Hariciye Encümeni zabıt katibi Tevfik Rüştü Bey de şunu söyledi:
"Encümen Reisimiz Yusuf Kemal Beyefendi tarafından büyük reisimize hitaben irat edilen samimi hitabeyi bütün encümen arkadaşlarım namına arz ve tekrar etmeyi bir vazife bilirim."
· Celse bittikten sonra Yusuf Kemal Bey koridorda bana şu sözleri söyledi:
- Paşa sizi de tebrik ederim. Bu eserde en büyük hisse sizindir.
Ben de kendisine şu cevabı verdim:
- Millet kürsüsünden en küçük bir hisse vermeniz, daha kıymetli olurdu!

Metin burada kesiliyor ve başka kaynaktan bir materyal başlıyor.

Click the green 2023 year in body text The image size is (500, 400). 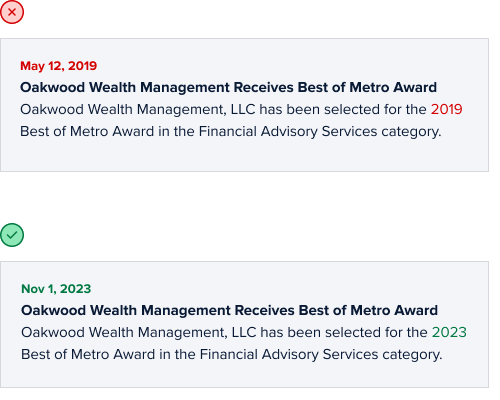449,332
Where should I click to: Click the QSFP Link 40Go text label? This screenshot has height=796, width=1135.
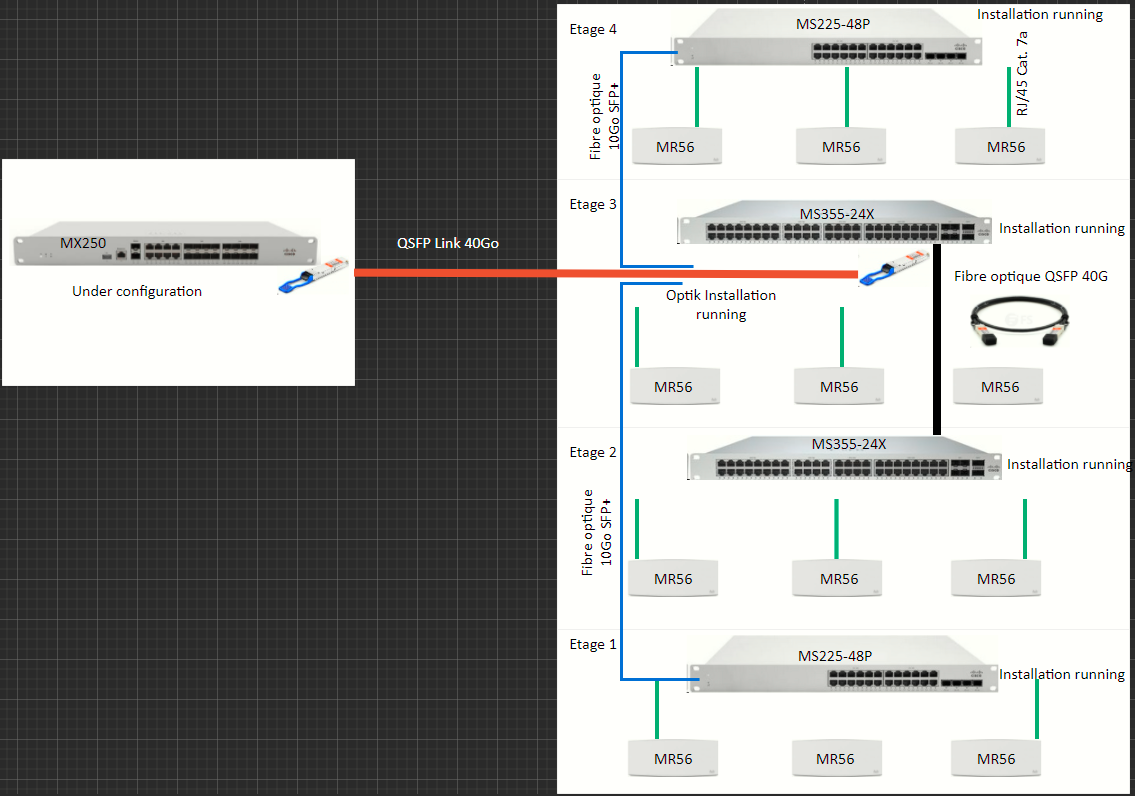point(446,243)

23 Ağustos Perşembe günü İsmet Paşa, nutkunu söyleyecekti. Meclis bahçesinde kendilerine Yusuf Kemal Bey'in beyanatını hatırlattım ve bana karşı hususi cümlesini de söyledim. Ve eğer İsmet de her şeyi Gazi'ye, millet kürsüsünden bahşederek tarihe karşı haksızlık edeceği gibi, istikbal için Gazi'ye istediğini yapabilecek bir kudret vermiş olacağını ve bunun önüne hiçbirimizin geçemeyeceğini anlattım. "Her şeyi ben yaptım." diyebilen bir adamın, bundan sonra da "Her şeyi ben yapacağım" iddiasıyla ne tehlikeli maceralara atılabileceğine tekrar -çünkü öteden beri bu bahis üzerinde mutabık idik- Enver Paşa'yı misal göstererek, İsmet Paşa'nın dikkatini çektim!
İsmet Paşa; "Merak etme mühim noktayı unutmam." demekle beraber, millet kürsüsünden bu husustaki sözleri aynen şunlar oldu:
(....) "Ağır mesuliyetler altında memleketin hayat-ı menafiine taalluk edebilecek ağır kararlar vermek vaziyelinde bulundum ve bunların hepsinde, merkezi idareden ayrı olarak, ya düşman karşısında veya sulh müzakeratında olduğu gibi Avrupa ortasında idim. Siyasi tabir ile, siyasi muhasımlar arasında bulundum. Bu kadar ağır mesuliyetleri almak için ve bunların içinde en büyük müşkilat karşısında dahi, hedefe karşı yürümek için, malik olduğum, kuvvet kaynağı bilhassa Büyük Millet Meclisi Reisi Mustafa Kemal Paşa'dır.
Arkadaşlar! Yalnız şahsi bir minnet ve şükran ifade etmek için söylemiyorum. Vazife ve iş nokta-i nazarından bir hakikati ifade etmek için söylüyorum: İnsan çok bunaldığı zamanda en muvafık tedbirin daha büyük ve samimi birisi tarafından teyit edilmesine muhtaçtır. Büyük ve karışık vaziyeller içerisinde en büyük tedbir o kadar basittir ki, ekseriya onu bulmak çok müşkildir. Fevkalade karışık, dolaşık bulutlarla kaplı bir muhit içerisinde yol gösterecek bir sağlam görüş lazımdır. Bu sağlam görüşü, gerek muharebe hayatında ve gerek sulh hayatında bize gösteren, Mustafa Kemal Paşa olmuştur. Aldığım vazifelerde muvaffakiyet hasıl almada, gerek harpte ve gerek sulhte başlıca amil olarak Mustafa Kemal Paşa'yı muvacehe-i millette ifade ediyorum."